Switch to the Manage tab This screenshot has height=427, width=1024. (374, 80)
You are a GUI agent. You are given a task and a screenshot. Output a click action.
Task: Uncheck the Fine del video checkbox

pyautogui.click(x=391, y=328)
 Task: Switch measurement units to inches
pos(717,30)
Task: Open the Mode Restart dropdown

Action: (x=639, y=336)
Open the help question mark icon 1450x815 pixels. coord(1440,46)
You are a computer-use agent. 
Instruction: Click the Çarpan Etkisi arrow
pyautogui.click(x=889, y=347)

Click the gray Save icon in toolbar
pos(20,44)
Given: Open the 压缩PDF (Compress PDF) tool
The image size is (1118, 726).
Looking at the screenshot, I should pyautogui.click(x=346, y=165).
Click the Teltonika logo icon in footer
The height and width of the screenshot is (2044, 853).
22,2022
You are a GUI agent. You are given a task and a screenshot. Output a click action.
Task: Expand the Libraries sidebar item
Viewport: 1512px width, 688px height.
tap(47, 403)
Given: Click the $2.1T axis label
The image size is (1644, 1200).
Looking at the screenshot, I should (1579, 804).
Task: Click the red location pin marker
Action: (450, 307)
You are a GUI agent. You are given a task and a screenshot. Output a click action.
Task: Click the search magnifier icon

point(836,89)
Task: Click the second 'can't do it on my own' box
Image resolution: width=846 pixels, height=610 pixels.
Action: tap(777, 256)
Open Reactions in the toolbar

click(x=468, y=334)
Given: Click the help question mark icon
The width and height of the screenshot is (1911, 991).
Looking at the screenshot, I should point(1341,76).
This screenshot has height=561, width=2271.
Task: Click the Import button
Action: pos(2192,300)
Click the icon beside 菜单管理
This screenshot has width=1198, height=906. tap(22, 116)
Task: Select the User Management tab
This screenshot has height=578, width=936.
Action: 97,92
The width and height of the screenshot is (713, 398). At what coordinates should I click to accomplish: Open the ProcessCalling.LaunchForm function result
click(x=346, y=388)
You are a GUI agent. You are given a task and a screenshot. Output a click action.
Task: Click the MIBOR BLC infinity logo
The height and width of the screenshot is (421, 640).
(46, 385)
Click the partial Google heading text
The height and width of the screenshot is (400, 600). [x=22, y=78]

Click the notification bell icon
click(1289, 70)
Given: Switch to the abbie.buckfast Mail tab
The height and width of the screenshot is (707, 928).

_____

▶ [What you will do]
List each line in the listing that contains the string "question".

▶ [Final answer]
Open the help question mark icon 1450x815 pixels. coord(1440,46)
Given: Click the help question mark icon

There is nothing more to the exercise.